15 Mar 2019 15:30pm
WINDHOEK, 15 MAR (NAMPA) The Southern African Development Community (SADC) is experiencing slow economic growth, which compromises macroeconomic convergence, SADC Executive Secretary, Dr Stergomena Lawrence Tax said here on Friday.
Tax was speaking at the official opening of the two-day SADC Council of Ministers meeting in Windhoek, where ministers from the 16 member states are amongst others discussing issues of regional importance and considering a number of strategic documents.
After experiencing robust economic growth prior to the global financial and economic crisis in 2008/09, economic growth in the region has slowed down, thus compromising macroeconomic convergence, Tax said.
She noted that the region also has a challenge with inclusiveness.
The structure of the economies of the region remain undiversified, with a growing resource-based and stagnant manufacturing sector, she said.
Another challenge in the region is income disparity.
Huge disparities remain in the region in terms of income, with about half of the member states having a GDP per capita below US.dollars 1 000, Tax said.
The Executive Secretary further pointed out that the regions goods market remains small.

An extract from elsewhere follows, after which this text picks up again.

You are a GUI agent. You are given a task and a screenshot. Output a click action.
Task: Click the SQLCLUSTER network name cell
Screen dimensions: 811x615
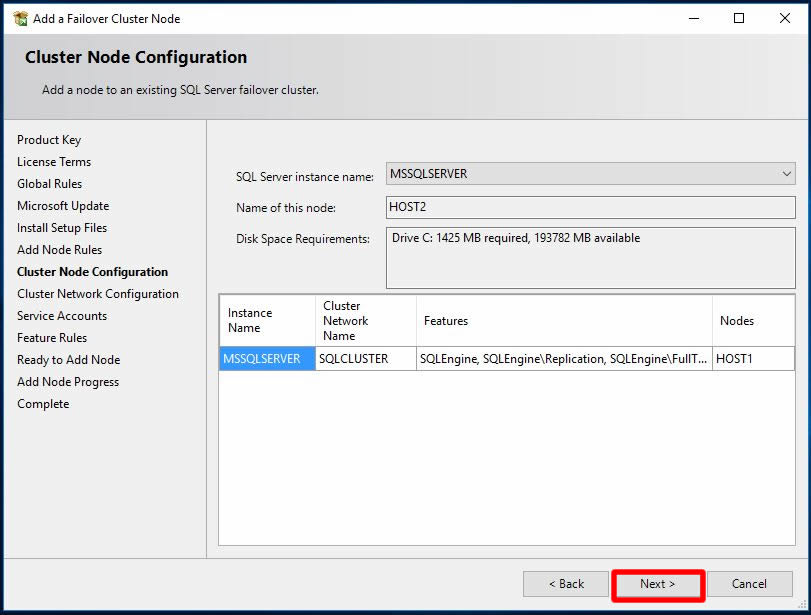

The goods market in the region remains small. While intra-SADC trade is increasing at a slow pace, the regions total trade with the world remains small at between 15 per cent and 21 per cent, Tax added.
As a result, SADC intends to put an industrialisation plan in place to increase economic growth.
This points to the need to intensify implementation of the SADC Industrialisation Strategic and Roadmap by ensuring that all interventions in the three pillars of the Industrialisation Strategy, which aims to accelerate economic growth through technological and economic transformation and as such enhance comparative and competitive advantage of our economies, are implemented in a synergistic manner, she said.
Speaking about the regions corporate plan and budget, Tax said from April to December 2018, SADC recorded a performance of 77 per cent and utilised 76 per cent of its budget.
Allocation for industrial development, market integration and infrastructure increased from 38 per cent in 2015/16 to 48 per cent in 2018/19, which is slightly lower than the Resource Allocation Framework by 2 per cent, Tax said.
Peace and security allocations increased from 14 per cent to 17 per cent which is higher than the Resource Allocation framework by 2 per cent.
Allocation for programmes of regional dimension decreased from 48 per cent in 2015/16 to 35 per cent in 2018/19, which is in line with the SADC Resource Allocation Framework, Tax said.
The framework is a system for allocating resources to SADC member states.
The Council of Ministers oversees the functioning and development of 16 SADC Member States and ensures that policies and decisions are implemented. It consists of ministers from each of the member states; usually from the ministries responsible for foreign affairs and international relations, economic planning finance or trade and meets in March and August every year.